Half of affected individuals have at least one psychiatric or behavioral diagnosis. Approximately 30% of individuals are diagnosed with attention deficit hyperactivity disorder. Approximately 20-25% of individuals are diagnosed with autism spectrum disorder (ASD), and nearly all share some behavioral traits with ASD.

=== Neurologic ===
Up to 25% of affected individuals experience seizures. The most common type is tonic-clonic seizure; complex focal seizures and absence seizures are also reported. Many individuals may exhibit EEG, CT, or MRI abnormalities. Hyporeflexia, gait abnormalities, and truncal or symmetric limb hypotonia were observed in at least 15% of individuals in a cohort of 136 16p11.2 deletion carriers. Sensorineural or conductive hearing loss and paroxysmal kinesigenic choreoathetosis are observed in some individuals.

=== Obesity ===
16p11.2 deletion syndrome strongly predisposes individuals to increased body mass index (BMI) and obesity beginning in childhood. BMI in individuals with the syndrome is significantly higher than that in the general population by age 5, and 50% of carriers are obese by age 7. By adulthood, 75% of individuals are obese. Affected individuals report hyperphagia due to sensory and social cues or boredom. Obesity and related comorbidities such as insulin resistance or type 2 diabetes comprise the majority of medical challenges for adults with 16p11.2 deletion syndrome.

=== Other ===
Macrocephaly is slightly more prevalent in 16p11.2 deletion syndrome compared to the general population. Approximately one-third of individuals have a sacral dimple or café au lait spots. Vertebral anomalies associated with scoliosis are also observed. 16p11.2 deletion has been associated with a 13.9-fold increased risk of neuroblastoma.

== Genetics ==
16p11.2 deletion syndrome is caused by a heterozygous microdeletion of ~600 kilobases between the recurrent breakpoint regions BP4 and BP5 on the short arm of chromosome 16. Genes in the BP4-BP5 region include the following:

- SLC7A5P1
- SPN
- QPRT
- C16orf54
- ZG16
- MAZ
- PRRT2
- C16orf53
- MVP
- CDIPT
- SEZ6L2
- ASPHD1
- KCTD13
- TMEM219
- TAOK2
- HIRIP3
- INO80E
- DOC2A
- C16orf92
- FAM57B
- ALDOA
- PPP4C
- TBX6
- YPEL3
- GDPD3
- MAPK3
- CORO1A
- BOLA2
- SLX1A
- SLX1B
- SULT1A3
- SULT1A4

Nearby regions on chromosome 16 may also be affected. Notably, deletion of SH2B1 is associated with obesity and may be involved in the pathogenesis of obesity observed in the syndrome.

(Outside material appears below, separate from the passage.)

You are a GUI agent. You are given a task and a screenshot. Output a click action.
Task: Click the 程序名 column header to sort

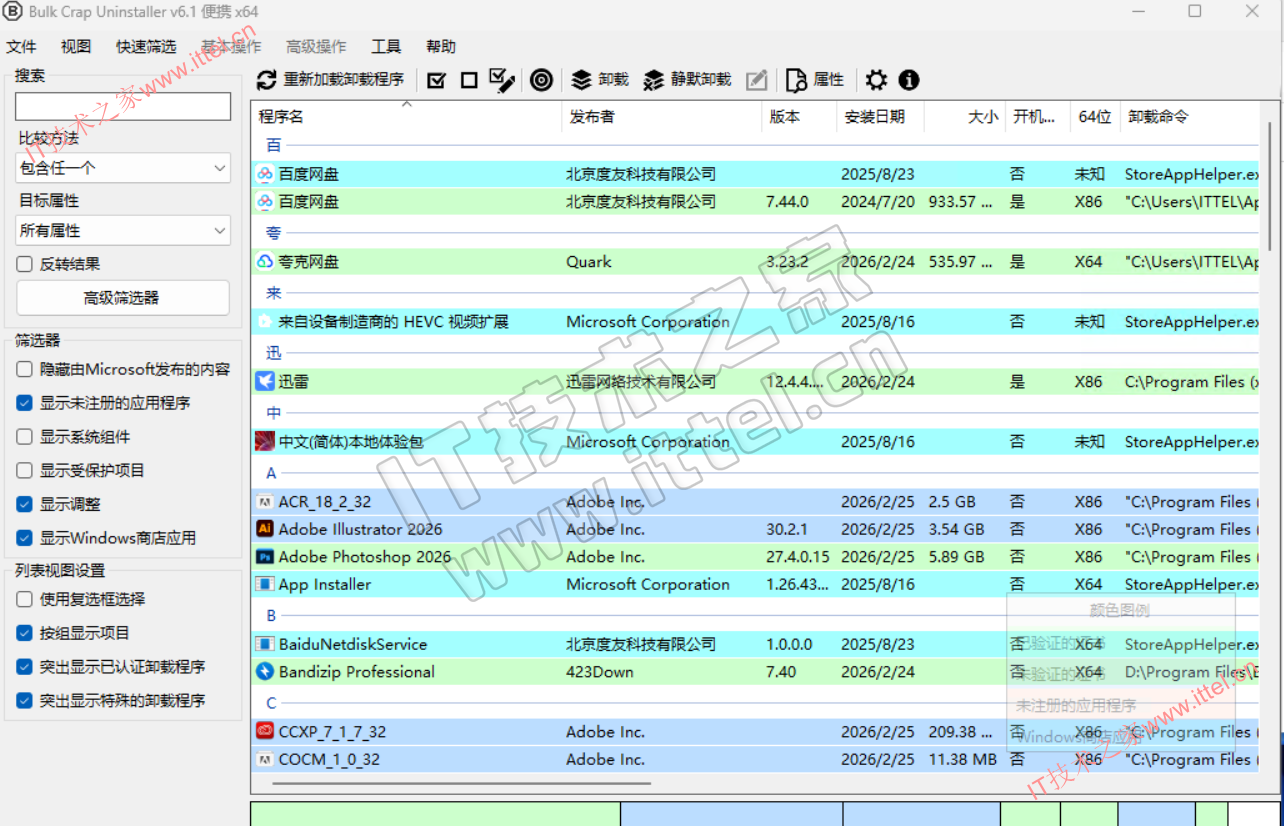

16p11.2 deletion typically occurs by de novo mutation. Approximately 7% of affected individuals inherit the mutation from a parent in an autosomal dominant fashion. Parents carrying the deletion often have no history of intellectual disability or autism spectrum disorder. Prevalence of 16p11.2 deletion syndrome was initially estimated to be 3 in 10,000 in the general population, though more recent estimates have increased to 1 in 2,000.

== Management ==
Management of 16p11.2 deletion syndrome is highly variable and based on an individual's specific symptoms or deficits. Interventions may include special education, psychiatric treatment, standard epilepsy treatment, audiology assessment, physical and occupational therapy for gross/fine motor skills, and regular monitoring of congenital anomalies or defects. Due to increased risk of obesity associated with the syndrome, psychiatric medications associated with weight gain are not recommended. Social work involvement and community support can also benefit affected individuals and caregivers.